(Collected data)
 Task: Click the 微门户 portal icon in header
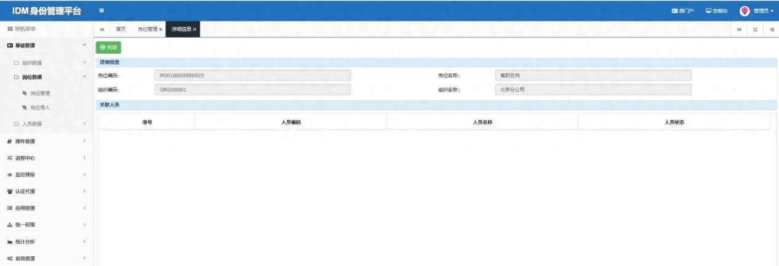point(674,11)
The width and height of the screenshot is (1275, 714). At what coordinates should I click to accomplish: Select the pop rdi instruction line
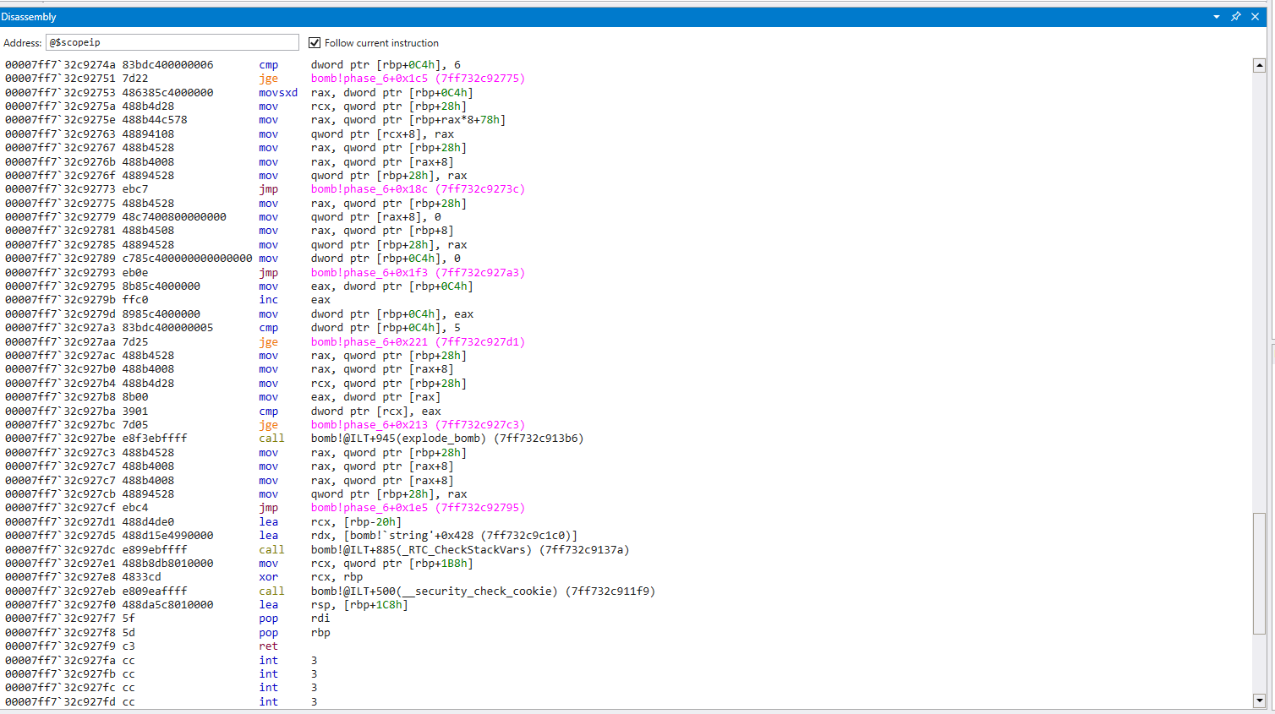pos(268,619)
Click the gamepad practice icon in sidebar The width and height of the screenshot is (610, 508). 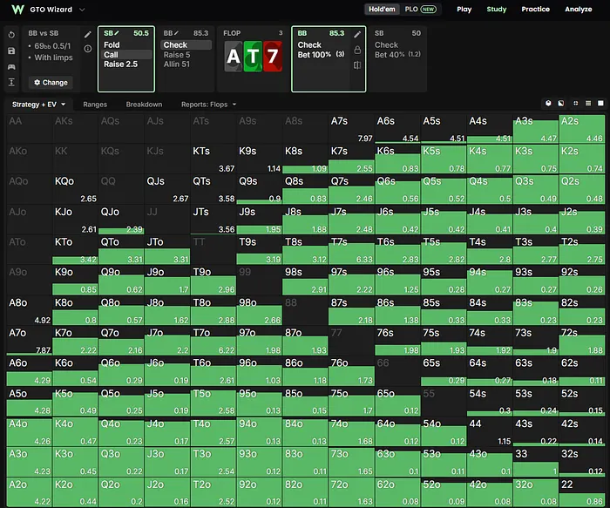coord(11,67)
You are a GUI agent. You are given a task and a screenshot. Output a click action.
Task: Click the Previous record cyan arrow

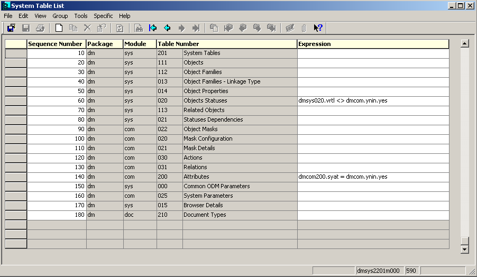(167, 28)
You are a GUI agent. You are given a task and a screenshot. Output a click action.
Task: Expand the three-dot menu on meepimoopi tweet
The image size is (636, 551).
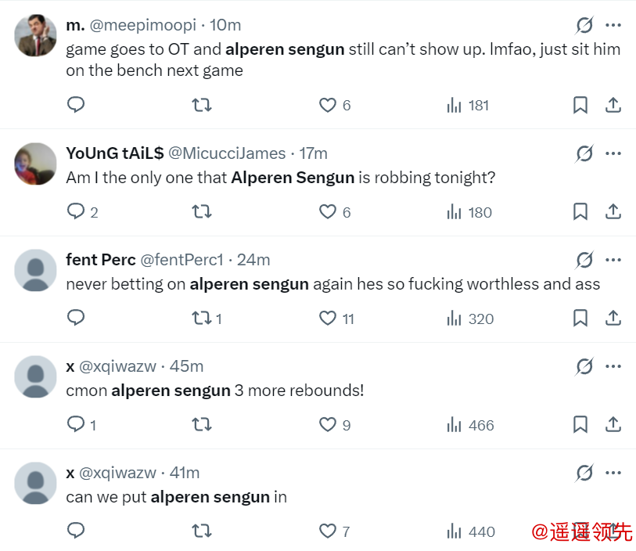coord(613,25)
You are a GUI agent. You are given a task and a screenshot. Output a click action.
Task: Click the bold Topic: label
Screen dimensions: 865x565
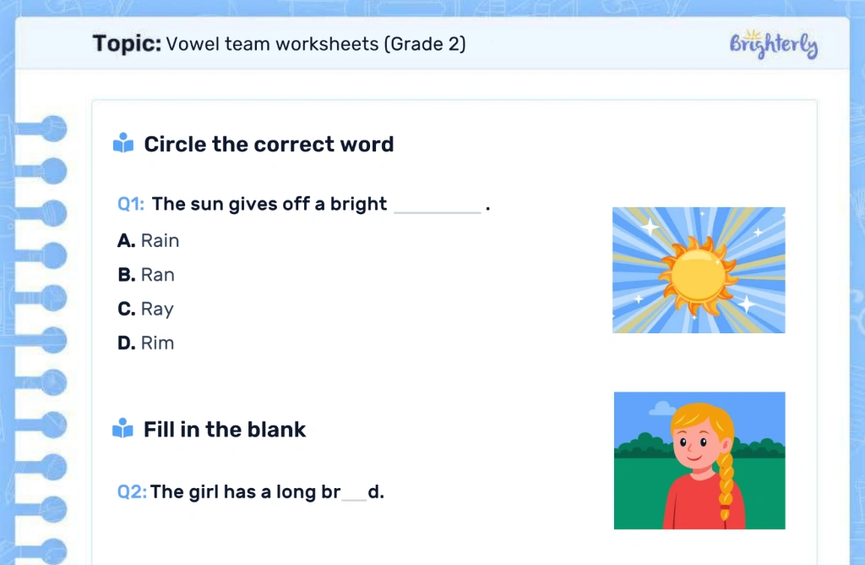point(127,44)
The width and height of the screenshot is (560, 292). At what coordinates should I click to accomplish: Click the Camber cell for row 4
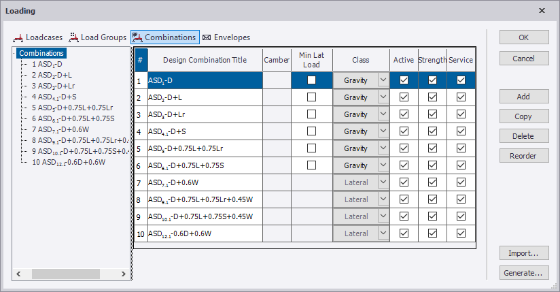coord(276,131)
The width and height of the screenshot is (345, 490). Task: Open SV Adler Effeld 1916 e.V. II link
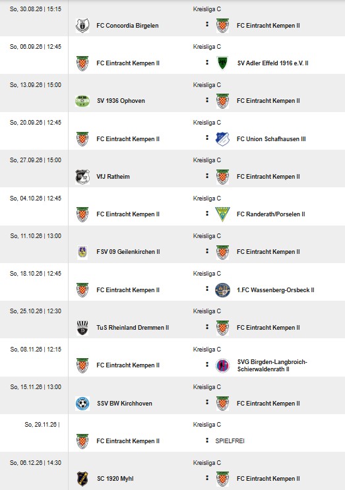pyautogui.click(x=273, y=63)
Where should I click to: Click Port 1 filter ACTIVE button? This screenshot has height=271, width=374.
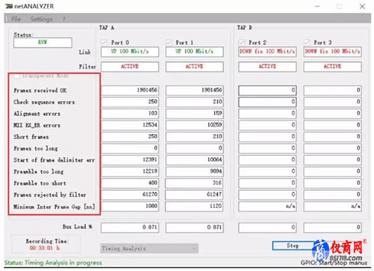[x=194, y=67]
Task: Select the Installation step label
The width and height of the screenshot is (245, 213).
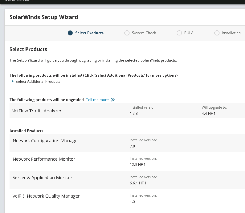Action: (231, 33)
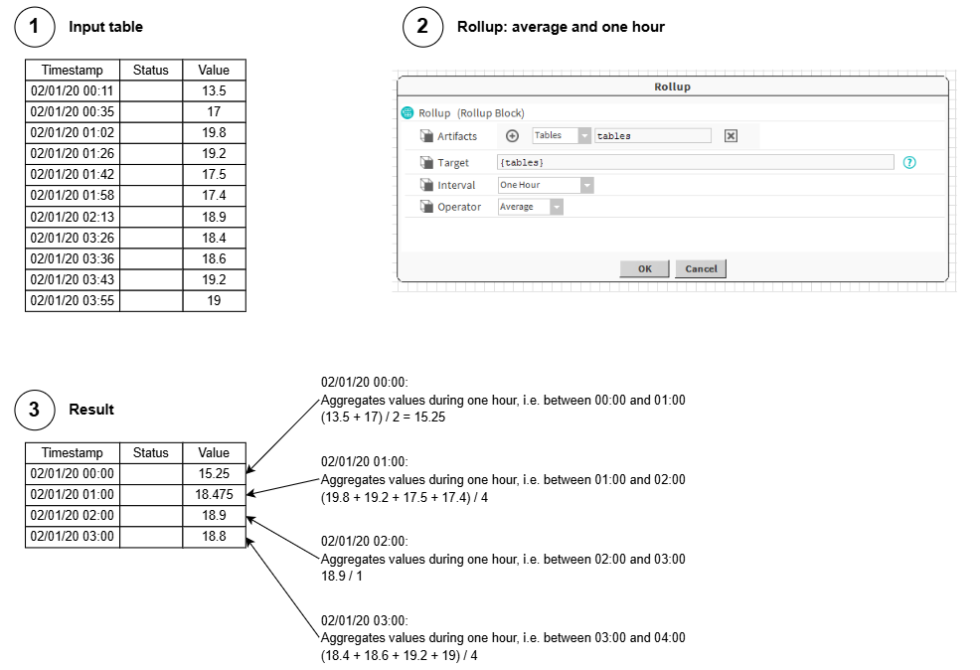Screen dimensions: 980x670
Task: Expand the Interval One Hour dropdown
Action: (587, 185)
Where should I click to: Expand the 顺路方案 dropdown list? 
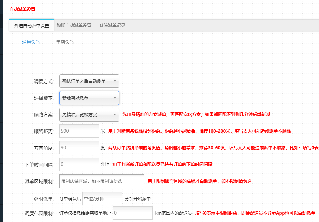pyautogui.click(x=89, y=115)
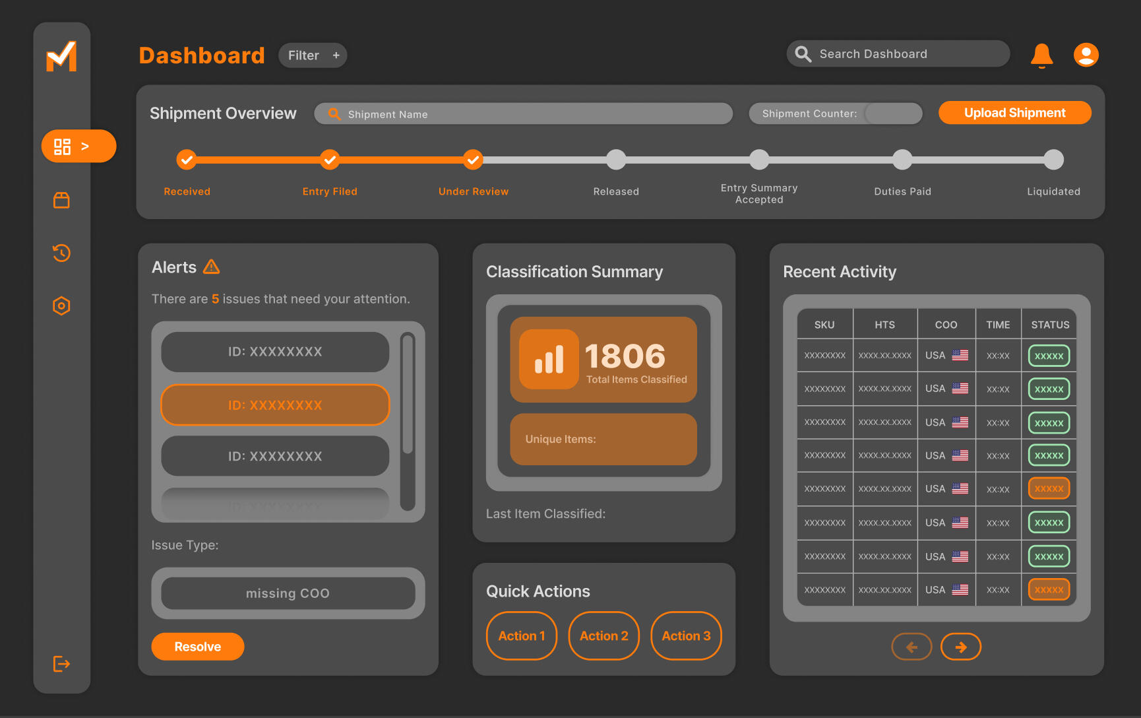The image size is (1141, 718).
Task: Select the active dashboard sidebar tab
Action: tap(78, 146)
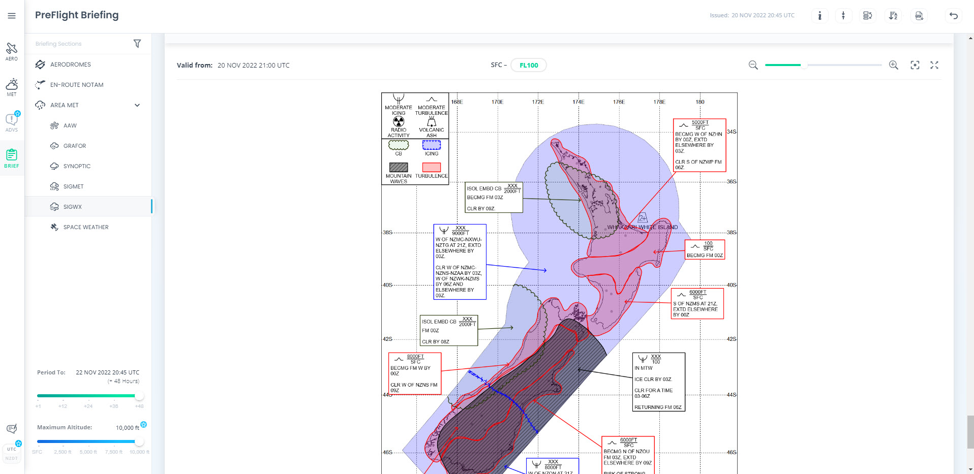Viewport: 974px width, 474px height.
Task: Click the briefing information icon
Action: [819, 16]
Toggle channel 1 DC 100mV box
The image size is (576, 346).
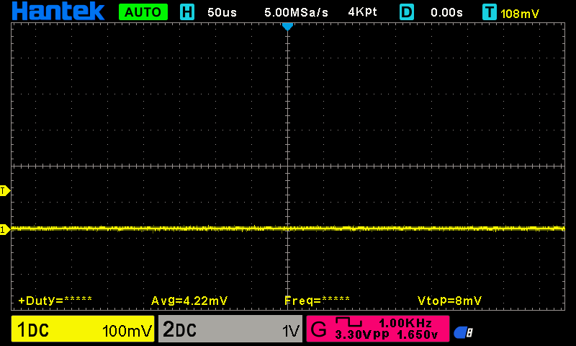[x=83, y=330]
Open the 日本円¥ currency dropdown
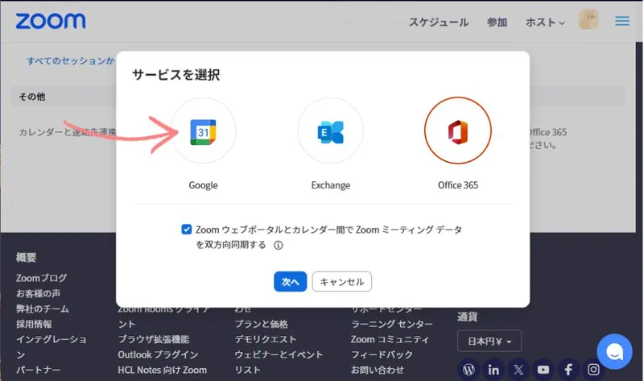 click(489, 340)
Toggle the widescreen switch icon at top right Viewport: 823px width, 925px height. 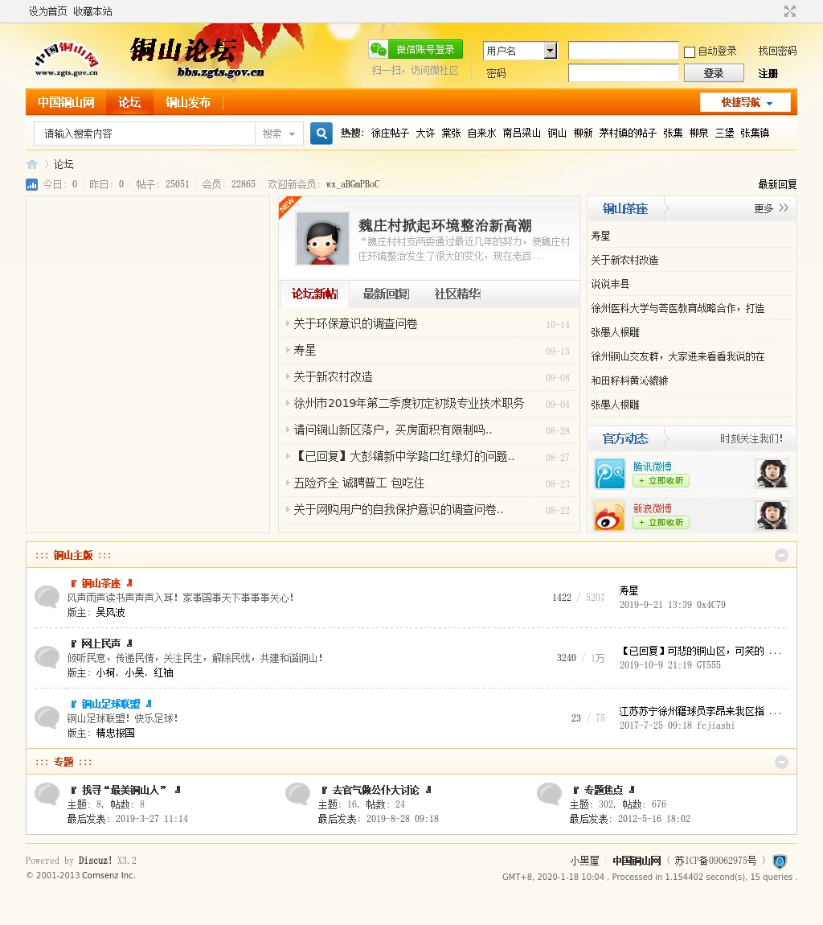click(x=790, y=11)
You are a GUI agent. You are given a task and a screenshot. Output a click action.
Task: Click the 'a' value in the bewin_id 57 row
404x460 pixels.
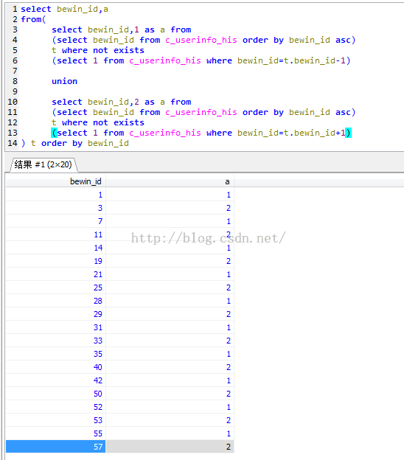170,447
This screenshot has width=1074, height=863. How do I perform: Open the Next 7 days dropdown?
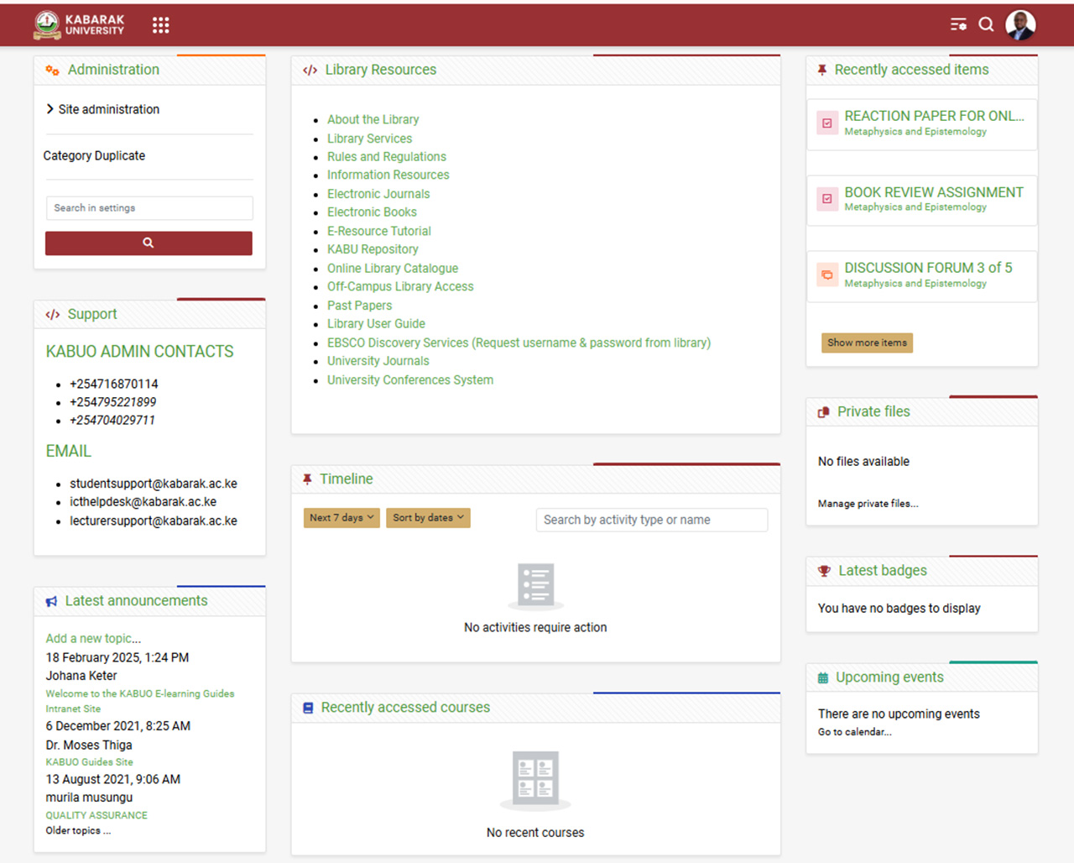(x=341, y=518)
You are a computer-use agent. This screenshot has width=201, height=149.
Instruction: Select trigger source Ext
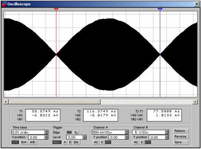click(76, 142)
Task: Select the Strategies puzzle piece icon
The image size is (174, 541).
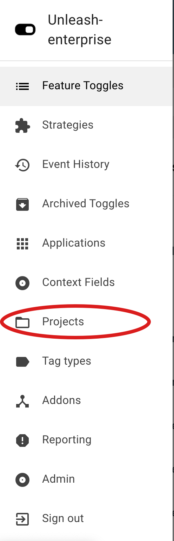Action: click(x=23, y=125)
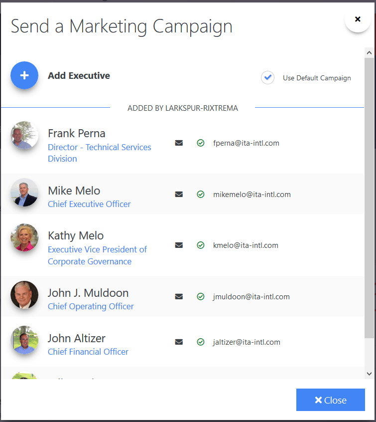The height and width of the screenshot is (422, 376).
Task: Click envelope icon for Mike Melo
Action: coord(179,195)
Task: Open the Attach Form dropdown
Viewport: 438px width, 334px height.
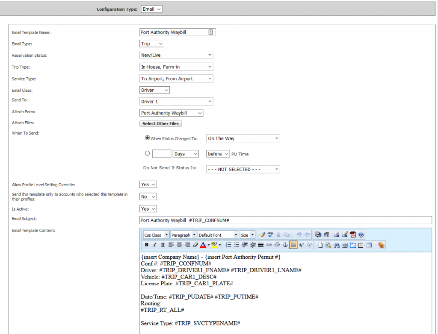Action: (172, 113)
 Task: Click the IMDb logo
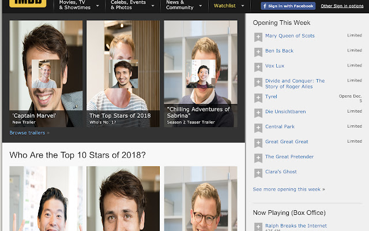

* **Exercise brief**
Start at the line that contains "Task: Open the Attach Form dropdown" and retype every line through the end of the entries above, both ends included. Exclude all pictures.

* **Response area**
Task: Open the Attach Form dropdown
Viewport: 438px width, 334px height.
Action: (172, 113)
 Task: Click the IMDb logo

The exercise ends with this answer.